## [LESETEXT]
######

Die Leiche von Herrn Kubicek ließ mich den Tod sachlicher und auf gewisse Weise unverfälschter begreifen. Gegenüber trat er mir in Form eines alten, von Krankheit geschwächten Körpers in der Prosektur einer Wiener Klinik. Einen Stock höher, dort, wo wir die Formalitäten mit dem Personal erledigen, schieben Eltern ihre neugeborenen Kinder über die Gänge. Einen Stock tiefer zieht Paul einen nackten, nur mit einem Leintuch bedeckten Leichnam aus der Kühlung.
„Du tust ihm nichts Schlechtes“, sagt Paul, der spürt, dass mich die Szene beschäftigt. „Benimm dich einfach ordentlich und tu, was ich dir sage.“ Die Haut des Toten wirkt auf mich wie Seidenpapier. Anfangs wage ich es nicht, ihm ins Gesicht zu schauen. Bin ich ein Voyeur?, frage ich mich. Als hätte er es gehört, sagt Paul zu mir: „Irgendwer macht diese Arbeit immer. Meiner Mitarbeiterin habe ich heute freigegeben, jetzt hilfst eben du mir. Komm, gib mir den Papiersack von dort drüben, da sind seine Kleider drinnen, wir ziehen ihn jetzt an.“
Anziehen? Ich überlege kurz. Will ich das? Traue ich mir das zu? Ist das vielleicht doch ein bisschen viel für den ersten Tag als Kurzzeitassistent eines Bestatters, oder bin ich einfach nur zartbesaitet? Auch Ärzte und Pfleger sind täglich mit dem Tod konfrontiert.
Ich entscheide mich rasch. „Paul, ich glaube, ich möchte das nicht. Wenn es sein muss, helfe ich dir, aber wenn du es alleine schaffst, dann würde ich gerne draußen warten.“ „Das ist völlig in Ordnung“, sagt er, und weiter: „Hättest du nun einfach so mitgemacht, dann hätte ich das als merkwürdig empfunden.“
Die Tür zur Prosektur fällt hinter mir ins Schloss. Paul tut drinnen seine Arbeit, ich gehe draußen auf und ab, frage mich, ob ich das Richtige getan habe, oder eine seltene Chance auf eine einmalige Erfahrung verpasst habe. Als Paul wieder die Tür öffnet, bin ich mit mir selbst im Reinen: Für meinen ersten Tag als Bestatter waren es genug neue Erfahrungen. Für mich war die Entscheidung richtig.
Doch jetzt braucht Paul mich wirklich. Denn Herr Kubicek muss in den Sarg gehoben werden. Gemeinsam holen wir einen aus dem Transporter, stellen ihn geöffnet unmittelbar neben den nun angezogenen Körper. In meiner Aufregung packe ich den Toten bereits an den Knöcheln, da sagt Paul: „Zuerst die Gummihandschuhe. Zur Sicherheit.“ Zweiter Versuch.

######

## [FOLGENDE DATEN]
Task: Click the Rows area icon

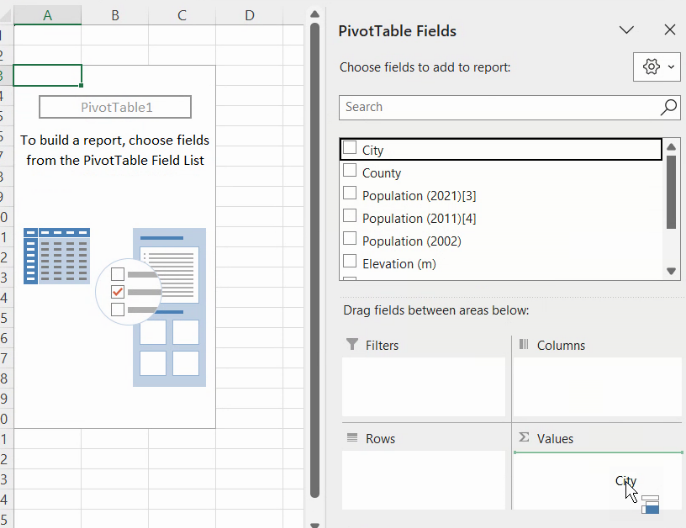Action: 352,438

######

## [DIE AUFGABE]
Bitte nenne alle Fragen, die sich das erzählende Ich im Lesetext selbst stellt, jeweils mit ihrem Wortlaut.

## [DIE LÖSUNG]
- Bin ich ein Voyeur?
- Anziehen?
- Will ich das?
- Traue ich mir das zu?
- Ist das vielleicht doch ein bisschen viel für den ersten Tag als Kurzzeitassistent eines Bestatters, oder bin ich einfach nur zartbesaitet?